We will utilize **.agg()** method - this method lets you pass an aggregate column expression that uses any of the aggregate functions from the pyspark.sql.functions submodule.

The *pyspark.sql.functions* submodule includes a number of useful functions for performing a variety of computations like standard deviations. Note that all the aggregation functions in this submodule take the name of a column in a GroupedData table as demonstrated via the example below

**Step 11**: Compute the standard deviation of ratings count by publisher

In [None]:
# Import pyspark.sql.functions as F
import pyspark.sql.functions as F


# Standard deviation of ratings count by publisher
sqlDF.groupBy("publisher").agg(F.stddev("ratings_count")).show()

+--------------------+--------------------------+
|           publisher|stddev_samp(ratings_count)|
+--------------------+--------------------------+
|       The New Press|        4021.5151825694215|
|        Chosen Books|        457.49808742769625|
|       Digireads.com|        51201.525162505335|
|               Ember|         691000.7816122931|
|           IVP Books|        14.849242404917497|
|       No Exit Press|         17332.11097068098|
|Dabel Brothers Pr...|                       NaN|
|                 DAW|         6372.894532945668|
|      Celestial Arts|         612.3544725075502|
|Arcadia Publishin...|        2.9439202887759492|
|Hachette Littérature|                       NaN|
|         Cleis Press|        488.69792987761537|
|Chicago Review Press|         9251.830511283904|
|                 HQN|         7846.056844045931|
|World Wrestling E...|                       NaN|
|Wayne State Unive...|         46.66904755831214|
|           Doubleday|        24104.695025350382|


# Joining datasets using Spark SQL

In [None]:
# Create the tables that will be joined

valuesA = [('Dog',1),('Monkey',2),('Elephant',3),('Penguin',4)]
TableA = spark_session.createDataFrame(valuesA,['name','id'])
 
valuesB = [('Lizard',1),('Dog',2),('Elephant',3),('Rat',4)]
TableB = spark_session.createDataFrame(valuesB,['name','id'])
 
TableA.show()
TableB.show()

+--------+---+
|    name| id|
+--------+---+
|     Dog|  1|
|  Monkey|  2|
|Elephant|  3|
| Penguin|  4|
+--------+---+

+--------+---+
|    name| id|
+--------+---+
|  Lizard|  1|
|     Dog|  2|
|Elephant|  3|
|     Rat|  4|
+--------+---+



In [None]:
# Create table aliases

T1 = TableA.alias('T1')
T2 = TableB.alias('T2')

In [None]:
# Inner Join on name - returns matching records from the 2 tables respectively

T1.join(T2, T1.name == T2.name, 'inner').show()
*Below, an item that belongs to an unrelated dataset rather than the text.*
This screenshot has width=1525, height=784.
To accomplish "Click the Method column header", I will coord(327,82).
+--------+---+--------+---+
|    name| id|    name| id|
+--------+---+--------+---+
|Elephant|  3|Elephant|  3|
|     Dog|  1|     Dog|  2|
+--------+---+--------+---+



In [None]:
# Left Join Example - If you want to select all records from table 1 and return data from table 2 when it matches, you choose ‘left’ 

T1.join(T2, T1.name == T2.name, 'left').show()
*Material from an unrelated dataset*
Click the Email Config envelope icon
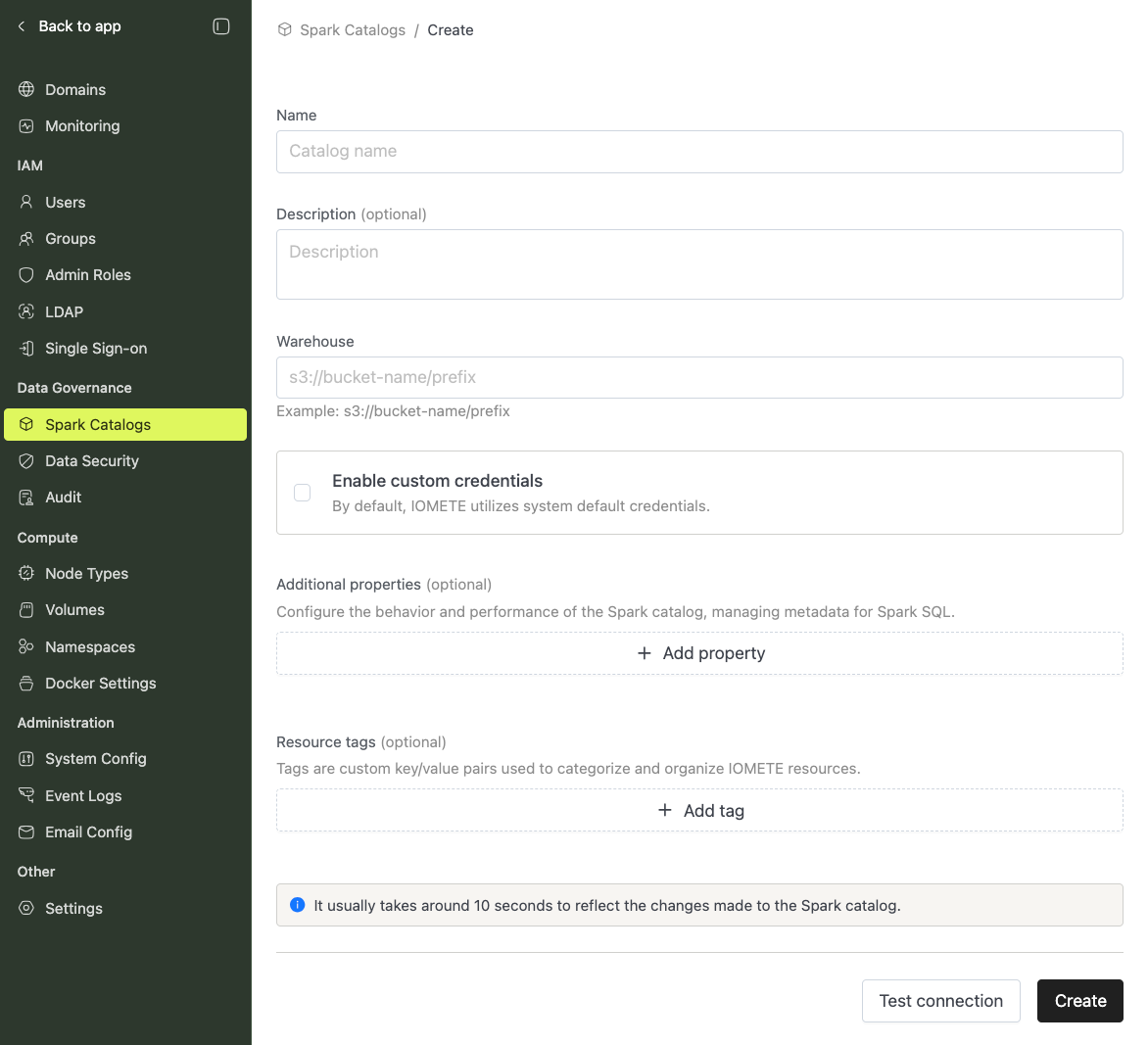1148x1045 pixels. (x=25, y=831)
+--------+---+--------+----+
|    name| id|    name|  id|
+--------+---+--------+----+
|Elephant|  3|Elephant|   3|
|  Monkey|  2|    null|null|
|     Dog|  1|     Dog|   2|
| Penguin|  4|    null|null|
+--------+---+--------+----+



In [None]:
# Left Join - filtering out nulls

left_join = T1.join(T2, T1.name == T2.name, 'left')
left_join.filter((T2.name).isNotNull()).show()

+--------+---+--------+---+
|    name| id|    name| id|
+--------+---+--------+---+
|Elephant|  3|Elephant|  3|
|     Dog|  1|     Dog|  2|
+--------+---+--------+---+



In [None]:
# Right Join Example - If you want to select all records from table 2 and return data from table 1 when it matches, you choose ‘right’ 

T1.join(T2, T1.name == T2.name, 'right').show()

+--------+----+--------+---+
|    name|  id|    name| id|
+--------+----+--------+---+
|Elephant|   3|Elephant|  3|
|    null|null|     Rat|  4|
|    null|null|  Lizard|  1|
|     Dog|   1|     Dog|  2|
+--------+----+--------+---+



In [None]:
# Full Outer Join - This shows all records from the left table and all the records from the right table and nulls where the two do not match

T1.join(T2, T1.name == T2.name,how='full').show()

+--------+----+--------+----+
|    name|  id|    name|  id|
+--------+----+--------+----+
|Elephant|   3|Elephant|   3|
|    null|null|     Rat|   4|
|    null|null|  Lizard|   1|
|  Monkey|   2|    null|null|
|     Dog|   1|     Dog|   2|
| Penguin|   4|    null|null|
+--------+----+--------+----+